I. Situation of the problem

Recently, users have reported slower and slower system response, and not by accident. According to background logs, oom is displayed in the system.

The JDK’s built-in JConsole tool allows you to monitor when your system is blocked. CPU is full, the number of active threads continues to increase, and the heap memory is near the peak.

Second, analyze the situation

Analysis using JConsole:

Find the JDK installation path, click jconsole.exe in the bin directory, and run.

At that time, the online situation was that the heap memory usage was about 7 G, close to the peak; About 80 active threads; The CPU usage is around 80%. The system can go down at any time.

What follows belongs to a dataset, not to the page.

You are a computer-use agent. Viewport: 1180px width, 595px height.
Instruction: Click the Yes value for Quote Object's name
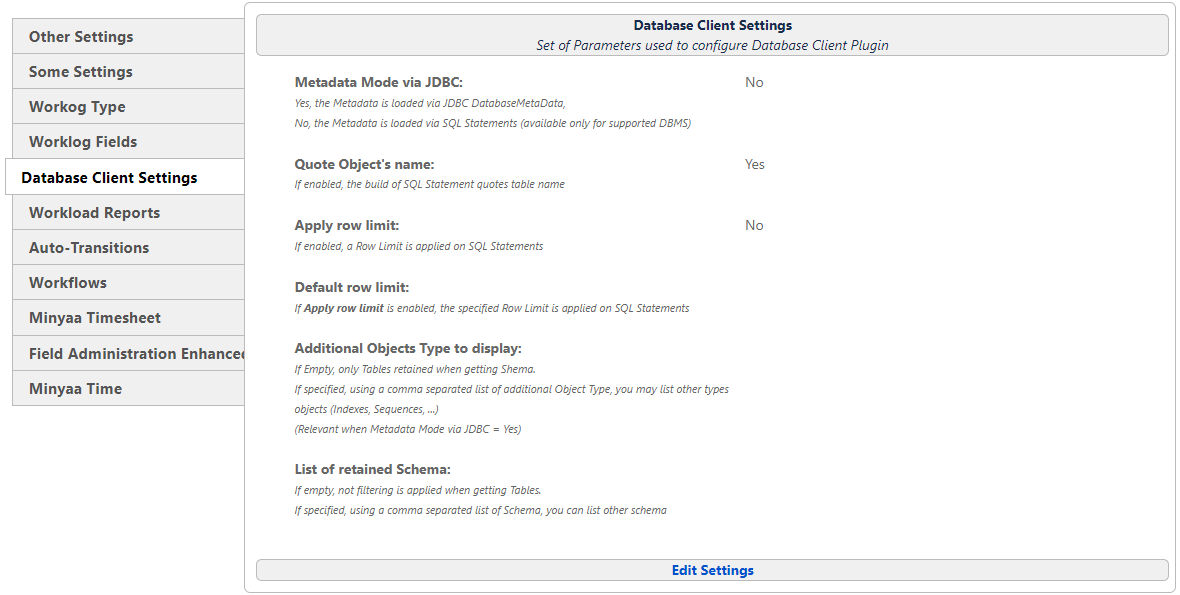click(754, 164)
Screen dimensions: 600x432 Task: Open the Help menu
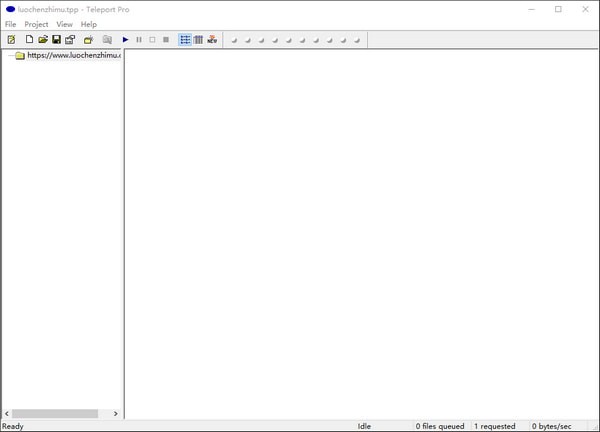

According to the user’s feedback, the system would be stuck at intervals, and the heap memory would rise for a period of time, then suddenly drop, and then rise again. Therefore, my first reaction is: Is it possible that the system frequently performs FullGC, which leads to the system being unavailable for a period of time?

Let’s start with what Full GC is (some knowledge of the Java memory model is required) :

FullGC is a garbage collection mechanism that occurs in the permanent generation and the old generation.

Trigger condition: old memory full.

Features: Takes a long time to execute, during which the system is unavailable.

So check the occupation of the old age:

During the use of the old age memory peak has reached about 7 G, close to the upper limit. It smells like something bad.

Jstat -gc pid = jstat -gc pid

At the time of the incident, the Full GC was executed 28 times, and the total execution time was 27 seconds. It can be confirmed that frequent Full GC causes system threads to block.

As mentioned above, FullGC is triggered when the old age runs out of memory. In which case will the old age be entered?

(1) Objects that undergo a fixed number of minor GC’s in the new generation will enter the old age

The value can be set by -xx :MaxTenuringThreshold. The default value is 15

(2) After the minor GC is collected in the new generation, when the surviving object is larger than the survivor to region capacity, it enters the old age

(3) Big object directly into the old age

Through – XX: PretenureSizeThreshold Settings

Analysis using JVisualVM:

In the BIN directory of the JDK, go to JVisualvm. exe and hit Run.

Here you can clearly see the distribution of the contents of the heap. At that time, byte[] and InternalAprOutputBuffer occupied the largest memory, both of which were 2.9G.

It is recommended to use the Mat plug-in of Eclipse to analyze the specific reasons.

Download the Mat plugin installation tutorial: mp.csdn.net/postedit/10…

System Dump:

The problem is that they take up too much heap memory.

Then we go to the Dominator Tree and see the largest set of objects that remain alive

At least half of them are InternalAprOutputBuffer objects. Shallow Heap indicates the original size, and Retained Heap indicates the size of memory used in the Heap, expressed in bytes(1kb = 1024bytes). Each Retained Heap occupies about 47.6 MB space in the Heap, which is hard to imagine.

So what’s in these objects? Why so many?

Click on the tree and find the contents of this 50,000,000 byte array.

Take a look at the Attributes value on the left. It does have a length of 50 million. What data does it hold?

Click the plus sign in the lower right corner of the picture to expand the data. It is found that only the hundreds of items in the front have data, and all the items in the back are 0 up to 50,00000000. This means that there are only 311 valid byte[] values, and the rest are filled with zeros, occupying tens of millions of values, resulting in memory explosion.

Combining org. Apache. Coyote. Http11. InternalAprOutputBuffer class is a class of Tomcat, guess is related to the Tomcat configuration, then open the Tomcat server. Check the XML.

Does this 500 million look familiar to you? Is the length of this byte[].

So why set this parameter?

This parameter is added to solve the problem that url parameters in GET requests are too long and too large.

However, all major browsers have restrictions on the length of URL, and the default value of url is 4K in Tomcat, which is about 50M here. Therefore, in order to solve the problem, we changed it to 8K, that is, 8192, and then modified the interface. Queries with too large parameters are requested by Post.

At this point, the problem is solved, the server runs smoothly, and there is no more stuck situation.